Metrics collector (wiregui/collector.py): - Standalone process spawned by web app when WG_METRICS_ENABLED=true - Polls wg show dump every WG_METRICS_POLL_INTERVAL seconds (default 5) - Updates device stats in PostgreSQL - Pushes Prometheus-format metrics to VictoriaMetrics (if configured) - Graceful shutdown on SIGTERM Integration test stack (compose.yml): - Unified compose file for dev, test, and integration modes - VictoriaMetrics single-node TSDB for metrics storage - 3 mock WireGuard client containers generating ping traffic - Automated setup script seeds server keypair, admin user, client devices - make test-stack-up: one command to start everything - make test-stack-verify: validates metrics flowing end-to-end Infrastructure: - Makefile with targets for dev, test, integration, and production - Integration tests verify VictoriaMetrics has data for all 3 clients - Fix Dockerfile to include img/ directory - Separate TESTS.md for test tracking, clean TODO.md for features only
4.1 KiB
4.1 KiB
WireGUI — TODO
WireGuard Metrics Collector
Overview
Separate Python process dedicated to high-frequency WireGuard stats collection, with optional VictoriaMetrics time-series storage. Replaces the current 60s in-process polling with a 5s external collector.
Current state
tasks/stats.py: pollswg show dumpevery 60s inside the web process asyncio loop- UI timers: 30s refresh on device pages
- Worst-case latency: ~90s before a stat change is visible
Target state
- Collector process: polls every 5s, writes to DB + VictoriaMetrics
- UI timers: 10s refresh
- Worst-case latency: ~15s
Phase 1: Configuration ✅
- Add settings to
config.py:WG_METRICS_ENABLED: bool = FalseWG_METRICS_POLL_INTERVAL: int = 5(seconds)WG_VICTORIAMETRICS_URL: str | None = None(e.g.http://localhost:8428)
- When
WG_METRICS_ENABLED=false, keep existingstats_loopas fallback - When
WG_METRICS_ENABLED=true, skip registeringstats_loopinmain.py
Phase 2: Collector process ✅
- Create
wiregui/collector.py— standalone entry point (python -m wiregui.collector) - No NiceGUI dependency — only asyncio + asyncpg + httpx
- Poll
wg show <iface> dumpeveryWG_METRICS_POLL_INTERVALseconds - Update Device rows in PostgreSQL (same fields as current
stats_loop) - Push metrics to VictoriaMetrics via
/api/v1/import/prometheus(if URL configured) - Graceful shutdown on SIGTERM/SIGINT
- Web app spawns collector as subprocess when
WG_METRICS_ENABLED=true - Web app terminates collector on shutdown
Phase 3: VictoriaMetrics metrics
Metrics to push (Prometheus exposition format):
wiregui_peer_rx_bytes{public_key, user_email, device_name}— counterwiregui_peer_tx_bytes{public_key, user_email, device_name}— counterwiregui_peer_latest_handshake_seconds{public_key, user_email, device_name}— gaugewiregui_peer_connected{public_key, user_email, device_name}— 1 if handshake < 180s, else 0wiregui_peers_total— gauge, count of active peers
Phase 4: UI improvements
- Reduce UI timer from 30s to 10s on device pages (devices.py, admin/devices.py)
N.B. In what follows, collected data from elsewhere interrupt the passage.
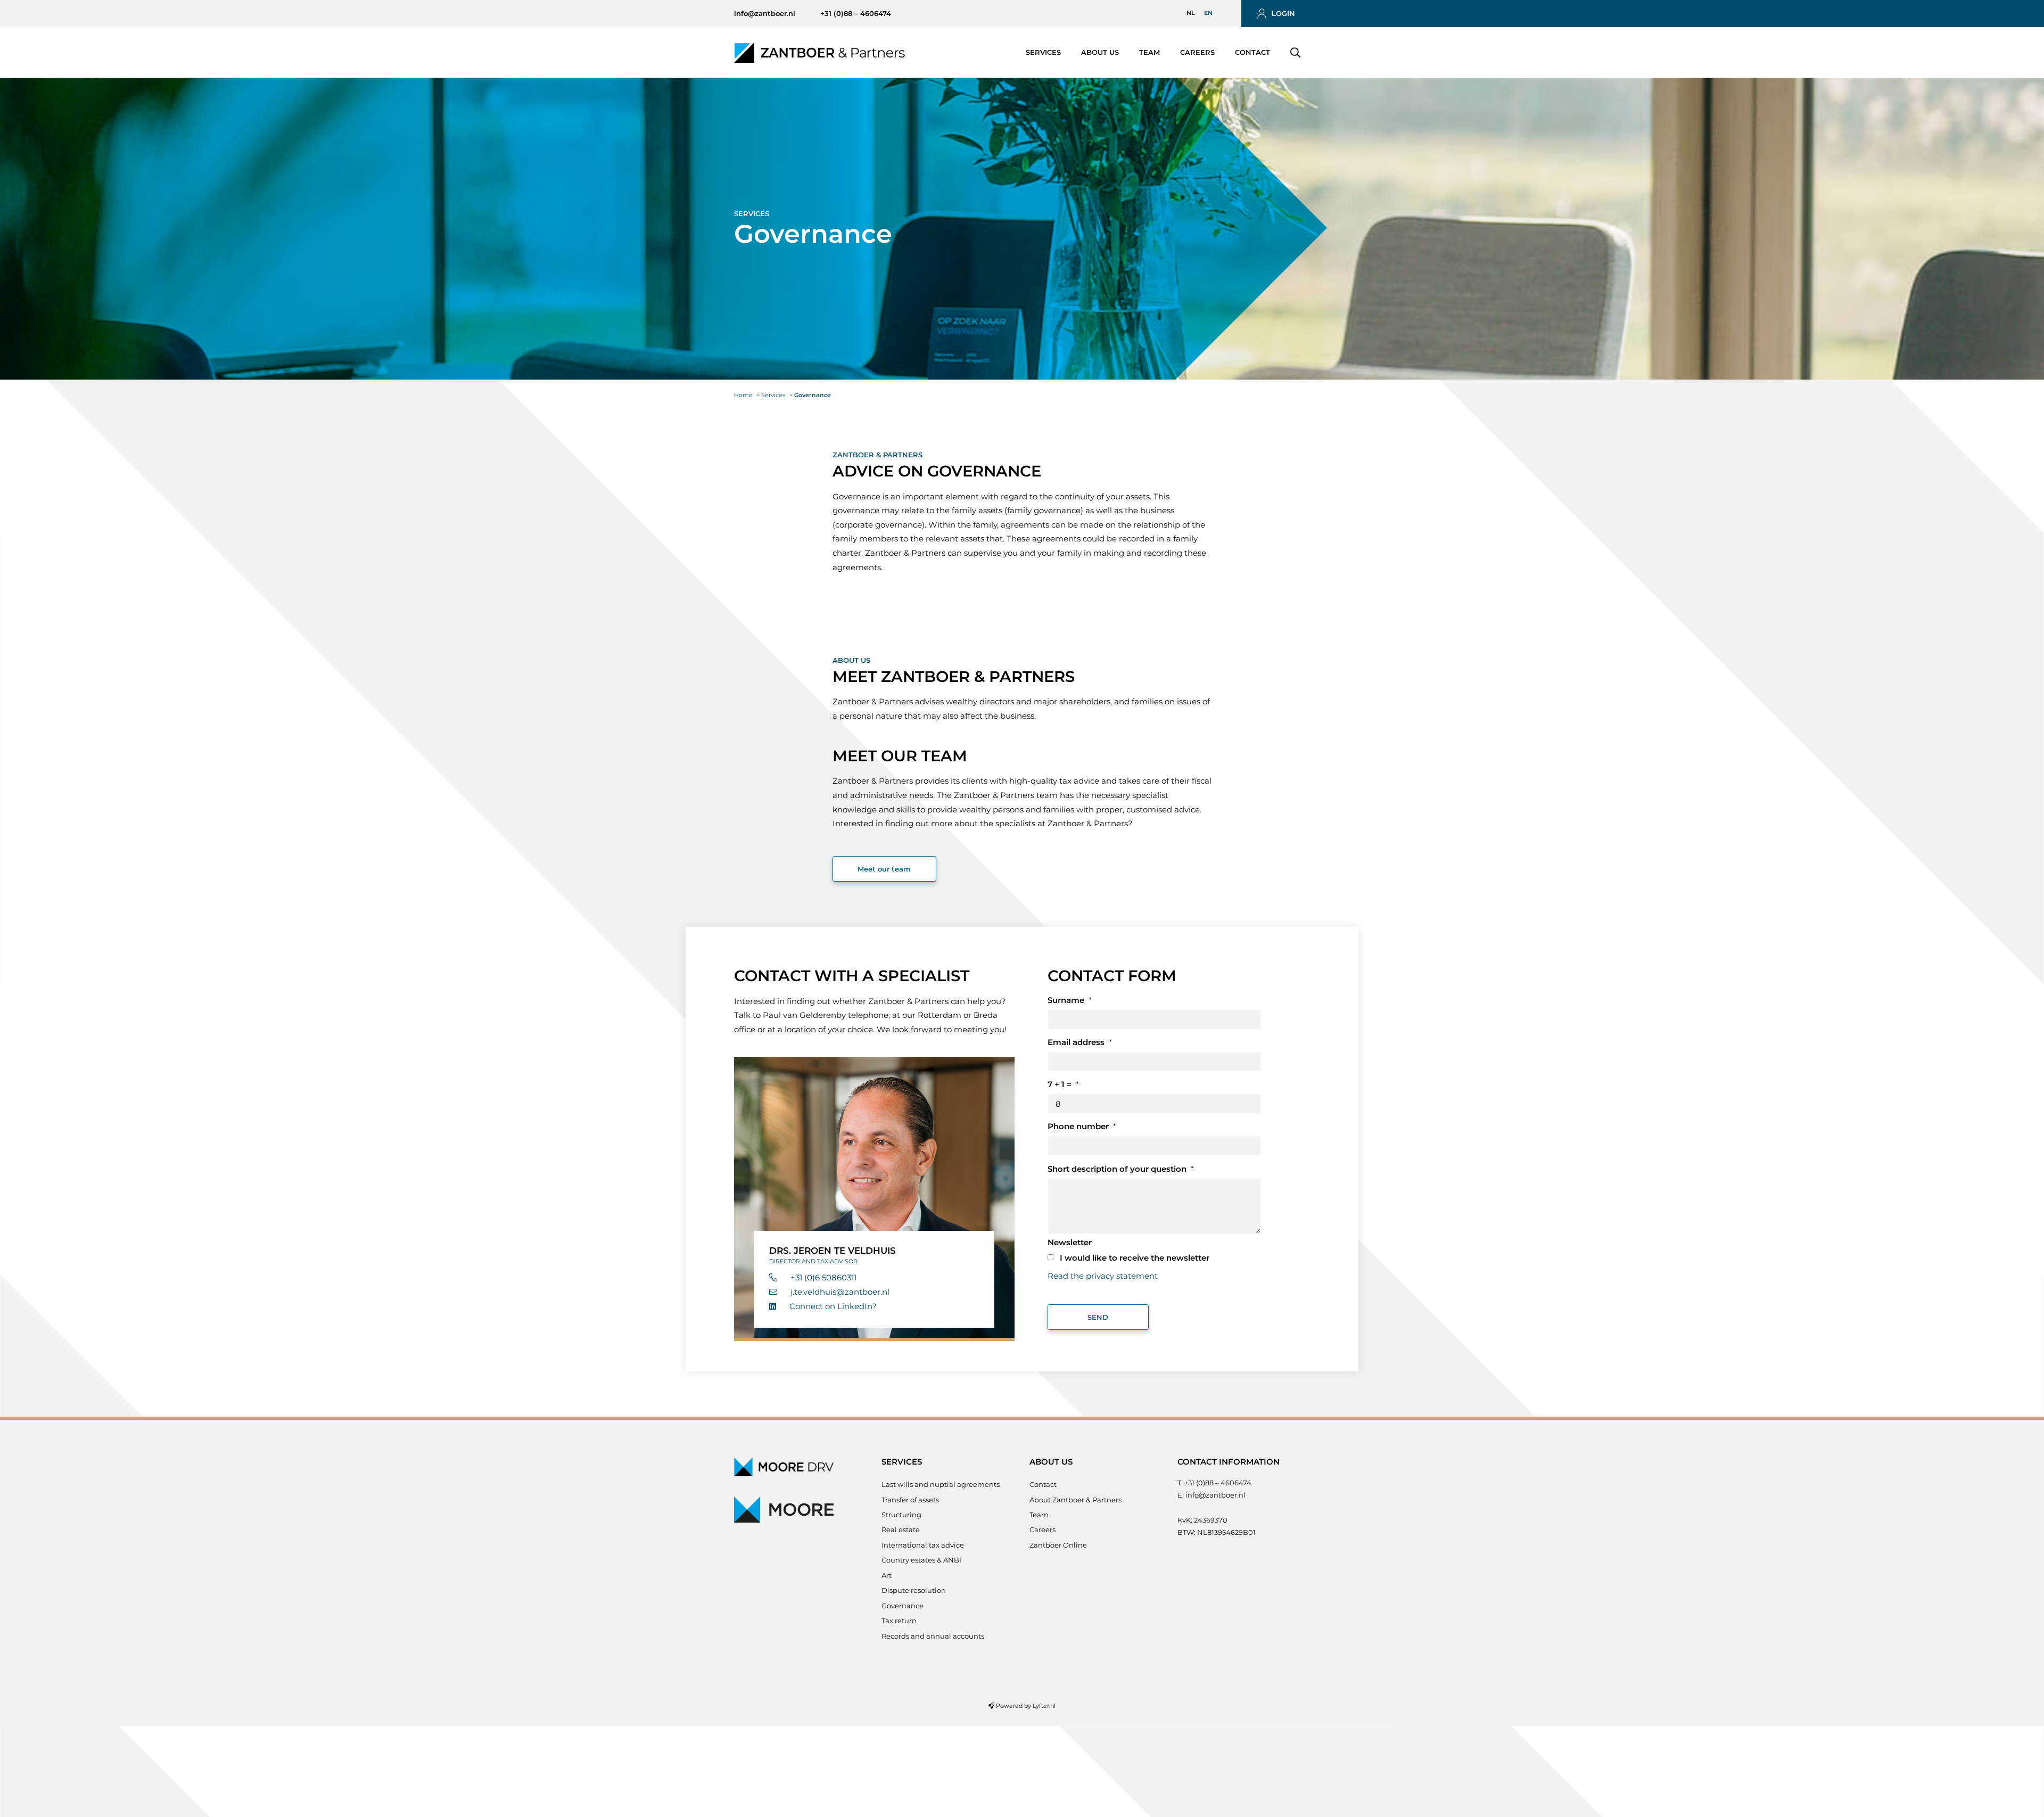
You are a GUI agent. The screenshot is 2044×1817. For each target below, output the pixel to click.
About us (1100, 52)
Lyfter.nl (1044, 1705)
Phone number (1078, 1126)
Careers (1197, 52)
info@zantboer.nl (764, 13)
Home (743, 395)
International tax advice (922, 1545)
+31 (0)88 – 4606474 (855, 13)
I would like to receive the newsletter (1134, 1258)
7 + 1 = (1060, 1084)
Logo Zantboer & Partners (815, 52)
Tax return (899, 1620)
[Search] (1295, 52)
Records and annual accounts (932, 1636)
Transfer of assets (910, 1499)
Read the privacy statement (1103, 1276)
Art (886, 1575)
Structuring (901, 1514)
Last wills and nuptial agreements (940, 1484)
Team (1149, 52)
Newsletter (1070, 1242)
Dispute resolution (913, 1590)
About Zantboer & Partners (1075, 1499)
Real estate (900, 1529)
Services (1043, 52)
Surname (1066, 1000)
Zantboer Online (1058, 1545)
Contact (1252, 52)
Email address (1076, 1042)
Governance (902, 1605)
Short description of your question (1117, 1169)
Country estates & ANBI (921, 1560)
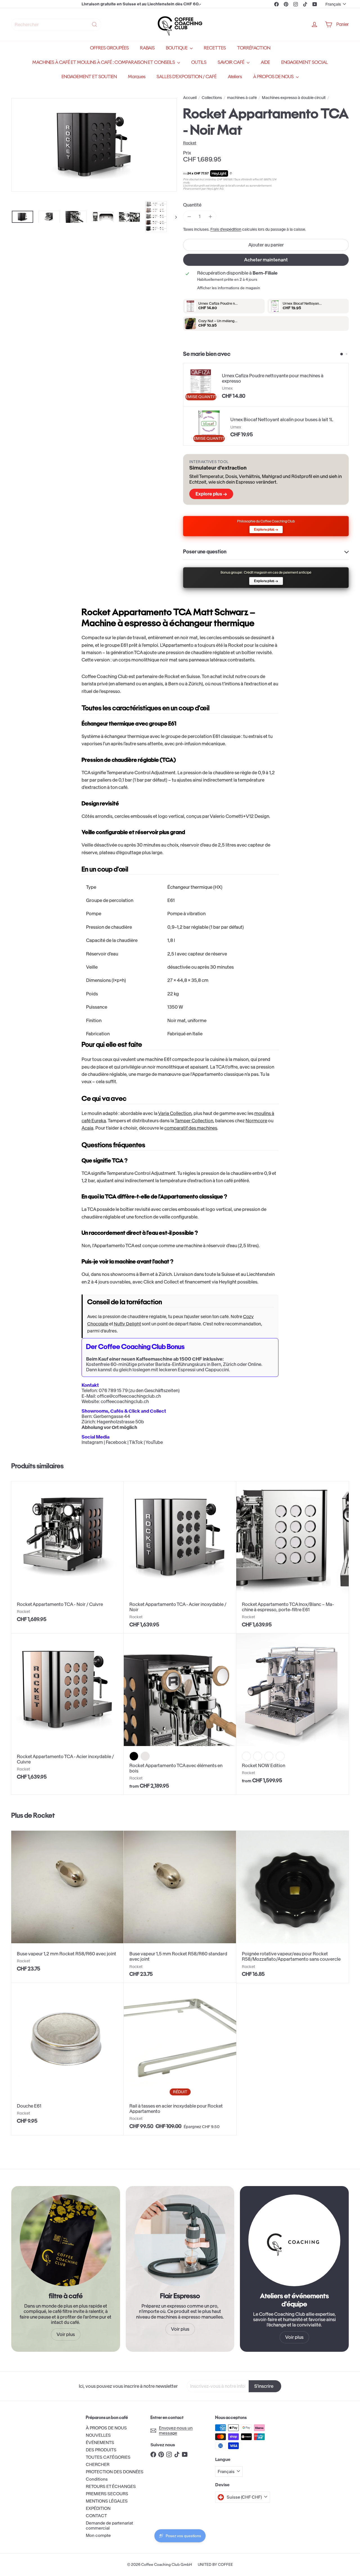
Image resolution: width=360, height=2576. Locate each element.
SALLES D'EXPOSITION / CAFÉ (187, 77)
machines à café (242, 97)
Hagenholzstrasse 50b (120, 1421)
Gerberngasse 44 (111, 1416)
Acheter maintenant (266, 259)
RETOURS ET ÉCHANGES (111, 2486)
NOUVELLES (98, 2435)
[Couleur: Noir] (257, 1756)
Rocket (44, 1815)
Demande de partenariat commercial (109, 2525)
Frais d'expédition (225, 229)
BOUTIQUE (177, 48)
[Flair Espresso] (180, 2240)
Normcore (256, 1120)
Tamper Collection (194, 1120)
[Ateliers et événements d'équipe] (294, 2240)
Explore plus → (211, 494)
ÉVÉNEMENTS (100, 2442)
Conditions (97, 2479)
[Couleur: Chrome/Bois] (145, 1756)
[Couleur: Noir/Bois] (133, 1756)
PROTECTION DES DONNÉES (114, 2471)
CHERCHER (97, 2464)
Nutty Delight (127, 1324)
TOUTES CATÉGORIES (108, 2457)
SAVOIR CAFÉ (231, 62)
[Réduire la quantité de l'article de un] (189, 216)
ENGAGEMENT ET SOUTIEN (89, 77)
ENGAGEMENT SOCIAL (304, 62)
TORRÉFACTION (253, 48)
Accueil (190, 97)
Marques (136, 77)
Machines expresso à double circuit (294, 97)
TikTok (136, 1442)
- Add connection status indicator (green/yellow/red dot) based on handshake age
- Green: handshake < 2 min
- Yellow: handshake < 5 min
- Red: no recent handshake or never connected
- Add traffic rate display (bytes/sec computed from delta between polls)
- Device detail page: mini traffic chart (query VictoriaMetrics if available, else show last-known values)
Phase 5: Infrastructure ✅
- Create
compose.test.yml— full integration stack with real WG - Add VictoriaMetrics (single-node, port 8428, 7d retention)
- Add 3 mock WG client containers (alpine + wireguard-tools)
- Clients generate traffic by pinging each other through the tunnel every 3s
- Setup script (
docker/mock-clients/setup.py) generates keypairs and configs - Collector runs as subprocess inside the WireGUI container (shares network namespace)
- Add VictoriaMetrics to dev
compose.yml(optional, for local testing)
Design notes
- Why a separate process? The
wg showsubprocess call and DB writes at 5s intervals shouldn't share the asyncio loop with the web app. A separate process ensures UI responsiveness isn't affected by stats collection. - Why not
run.cpu_bound? That usesProcessPoolExecutorfor one-shot CPU tasks inside request handling — not suitable for a long-running daemon. A separate entry point is cleaner. - VictoriaMetrics push model: Use the Prometheus remote write API. No scrape config needed — the collector pushes directly. VictoriaMetrics is optional; the collector works fine with just PostgreSQL.
- Backward compatible: When
WG_METRICS_ENABLED=false(default), everything works exactly as it does today.
UI
- SAML provider management in Authentication tab (admin settings)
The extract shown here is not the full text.